--- START OF ARTICLE ---

Numbers, chars, string4s, and strings are interrelated. A string is made up of chars; but, from another point of view, a char is a short and a string4 is a long.
Coercing a char to a string yields a one-character string, and a one-character string can be coerced to a char. Coercing a char to a number yields its ASCII numeric value, and vice versa (UserTalk has no asc() function). This can feel surprising; one expects number('3') to be 3, but of course to get that you'd have to say number(string('3')). A string4 can be coerced to a long, and vice versa.
The boolean values false and true can be coerced to numbers, yielding 0 and 1, respectively. In the reverse operation, any number except 0 yields true; 0 yields false. Any string except "false" (not case-sensitive!) or the empty string coerces to true.
A point can be coerced to a long and vice versa; the x-component of a point is stored as the lo-byte of the long, the y -component as the hi-byte. Points, rects, and rgbs coerce to strings as comma-delimited series of numbers.
A list or record coerces to a string which looks just like the list's or record's literal representation, curly braces and all.7 For example:
string( {"hello", 3} )
« "{\"hello\", 3}"
Any scalar can be coerced to a list; the list contains one element, namely, the original scalar. Just the other way, a one-element list can be coerced to a scalar (though this would be an odd way to code; it is simpler just to extract the element using array notation).
Nothing except a string can be coerced to a record.
The directions can be coerced to and from numbers (nodirection becomes 0, up becomes 1, down becomes 2, and so on).
FileSpecs and aliases are coerced to and from strings that are pathnames, describing paths to files in standard format. On the Mac, a file called myFile on my hard disk which is called HD can be aliased as alias("HD:myFile"); my hard disk would be alias("HD:") (notice the final colon after volumes and folders). Coercing an alias to a fileSpec resolves the alias (if the alias is valid; otherwise, an error results). One cannot coerce to a fileSpec unless the folder containing the file actually exists; but an alias can be made from any pathname string.
A date coerced to a string is formatted like this on my machine: "5/7/97; 11:35:04 PM". But your results may be different, because the coercion calls the system, which consults the date format settings in the Date & Time control panel.
A string can be coerced to a date even if it doesn't quite hold to this format; various separators can be used, and the name of the month can be written out or abbreviated. Thus, Frontier is flexible enough to handle:
date("7 May 1997")

--- END OF ARTICLE ---
--- START OF DATA SEGMENT ---

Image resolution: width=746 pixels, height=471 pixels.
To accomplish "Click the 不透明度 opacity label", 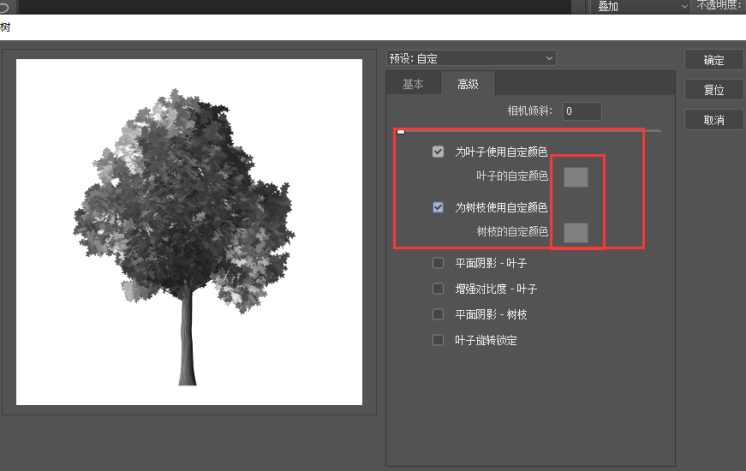I will [x=720, y=6].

--- END OF DATA SEGMENT ---

● TO-DO LIST:
a) Translate this sentence from the passage on UserTalk type coercion into Spanish: "The boolean values false and true can be coerced to numbers, yielding 0 and 1, respectively."
b) Carry on the passage on UserTalk type coercion from the point after its last line.

● EXERCISE RESPONSES:
a) Los valores booleanos false y true pueden convertirse en números, lo que da 0 y 1, respectivamente.

b)
date("may-7-97")
date("7 may, 1997 11:43 PM")
and many other variations. What isn't so easy is getting a simple time to be understood; date("11:36 AM") works because there is no 36th of the month, but date("11:30 AM") does not - you have to use a date verb (discussed in Chapter 16, Dates ).
An address is coerced to a string which, if dereferenced, would yield the same object reference as the address; for example:
string (@workspace)
« "root.workspace"
string (@scheduler)
« "suites.scheduler"
Strings can be coerced to addresses if they can be resolved as object references at the moment the coercion is made; thus, address("glubglub") fails because there is no object in the search paths called glubglub, but it would succeed if you said it within the scope of a local variable called glubglub. As mentioned in Chapter 8, Addresses , a dereferenced string is implicitly coerced to an address first.
Type-Dependent Operations
Where an operation takes two operands, if these are of the same type, the operation generally yields that same type and is performed according to the rules for that type. This seems sensible enough, but many beginners are surprised by the results.
Consider addition. The + operator is overloaded: adding numbers adds them arithmetically; adding strings concatenates them. Thus:
50 + 1
« 51
"User" + "Talk"
« "UserTalk"
"50" + "1"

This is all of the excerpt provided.